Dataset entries
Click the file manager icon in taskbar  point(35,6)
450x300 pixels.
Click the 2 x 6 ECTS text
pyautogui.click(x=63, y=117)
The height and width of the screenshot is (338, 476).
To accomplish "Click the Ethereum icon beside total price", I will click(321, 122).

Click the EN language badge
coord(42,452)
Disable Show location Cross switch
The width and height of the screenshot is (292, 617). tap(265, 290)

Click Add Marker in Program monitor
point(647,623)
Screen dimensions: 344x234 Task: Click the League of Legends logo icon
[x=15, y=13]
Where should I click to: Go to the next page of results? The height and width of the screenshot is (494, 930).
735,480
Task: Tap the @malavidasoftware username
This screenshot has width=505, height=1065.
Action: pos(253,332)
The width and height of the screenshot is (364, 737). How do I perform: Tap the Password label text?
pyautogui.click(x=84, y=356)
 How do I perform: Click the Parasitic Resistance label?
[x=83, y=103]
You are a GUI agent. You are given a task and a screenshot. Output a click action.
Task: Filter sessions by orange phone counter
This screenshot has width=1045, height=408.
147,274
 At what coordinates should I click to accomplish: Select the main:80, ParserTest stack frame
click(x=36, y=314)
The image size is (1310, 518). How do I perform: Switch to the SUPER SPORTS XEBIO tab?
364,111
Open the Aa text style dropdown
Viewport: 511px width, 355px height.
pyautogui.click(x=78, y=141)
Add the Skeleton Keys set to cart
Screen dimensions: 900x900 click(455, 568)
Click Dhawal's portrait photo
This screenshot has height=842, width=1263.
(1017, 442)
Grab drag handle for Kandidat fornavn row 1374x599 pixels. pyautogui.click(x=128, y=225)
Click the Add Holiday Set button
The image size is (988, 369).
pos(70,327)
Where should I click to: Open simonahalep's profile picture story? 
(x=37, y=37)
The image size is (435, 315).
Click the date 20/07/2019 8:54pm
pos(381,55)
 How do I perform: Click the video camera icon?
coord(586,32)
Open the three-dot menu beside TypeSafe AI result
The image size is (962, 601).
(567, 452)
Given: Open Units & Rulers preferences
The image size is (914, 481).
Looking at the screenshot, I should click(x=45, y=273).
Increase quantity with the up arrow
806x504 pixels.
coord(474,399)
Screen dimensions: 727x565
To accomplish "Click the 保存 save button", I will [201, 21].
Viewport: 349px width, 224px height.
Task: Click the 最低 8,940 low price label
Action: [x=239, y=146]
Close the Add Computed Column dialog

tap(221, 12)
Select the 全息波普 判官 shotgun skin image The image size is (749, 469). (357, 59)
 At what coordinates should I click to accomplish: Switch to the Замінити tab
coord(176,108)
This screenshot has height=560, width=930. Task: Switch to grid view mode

What to produce: Go through the records above and copy each line exactly.

Response to the exercise:
Click the file manager icon in taskbar  point(35,6)
450x300 pixels.
Click the 2 x 6 ECTS text
pyautogui.click(x=63, y=117)
The height and width of the screenshot is (338, 476).
To accomplish "Click the Ethereum icon beside total price", I will click(321, 122).

Click the EN language badge
coord(42,452)
Disable Show location Cross switch
The width and height of the screenshot is (292, 617). tap(265, 290)

Click Add Marker in Program monitor
point(647,623)
Screen dimensions: 344x234 Task: Click the League of Legends logo icon
[x=15, y=13]
Where should I click to: Go to the next page of results? The height and width of the screenshot is (494, 930).
735,480
Task: Tap the @malavidasoftware username
This screenshot has width=505, height=1065.
Action: pos(253,332)
The width and height of the screenshot is (364, 737). How do I perform: Tap the Password label text?
pyautogui.click(x=84, y=356)
 How do I perform: Click the Parasitic Resistance label?
[x=83, y=103]
You are a GUI agent. You are given a task and a screenshot. Output a click action.
Task: Filter sessions by orange phone counter
This screenshot has width=1045, height=408.
147,274
 At what coordinates should I click to accomplish: Select the main:80, ParserTest stack frame
click(x=36, y=314)
The image size is (1310, 518). How do I perform: Switch to the SUPER SPORTS XEBIO tab?
364,111
Open the Aa text style dropdown
Viewport: 511px width, 355px height.
pyautogui.click(x=78, y=141)
Add the Skeleton Keys set to cart
Screen dimensions: 900x900 click(455, 568)
Click Dhawal's portrait photo
This screenshot has height=842, width=1263.
(1017, 442)
Grab drag handle for Kandidat fornavn row 1374x599 pixels. pyautogui.click(x=128, y=225)
Click the Add Holiday Set button
The image size is (988, 369).
pos(70,327)
Where should I click to: Open simonahalep's profile picture story? 
(x=37, y=37)
The image size is (435, 315).
Click the date 20/07/2019 8:54pm
pos(381,55)
 How do I perform: Click the video camera icon?
coord(586,32)
Open the three-dot menu beside TypeSafe AI result
The image size is (962, 601).
(567, 452)
Given: Open Units & Rulers preferences
The image size is (914, 481).
Looking at the screenshot, I should click(x=45, y=273).
Increase quantity with the up arrow
806x504 pixels.
coord(474,399)
Screen dimensions: 727x565
To accomplish "Click the 保存 save button", I will [201, 21].
Viewport: 349px width, 224px height.
Task: Click the 最低 8,940 low price label
Action: [x=239, y=146]
Close the Add Computed Column dialog

tap(221, 12)
Select the 全息波普 判官 shotgun skin image The image size is (749, 469). (357, 59)
 At what coordinates should I click to accomplish: Switch to the Замінити tab
coord(176,108)
This screenshot has height=560, width=930. Task: Switch to grid view mode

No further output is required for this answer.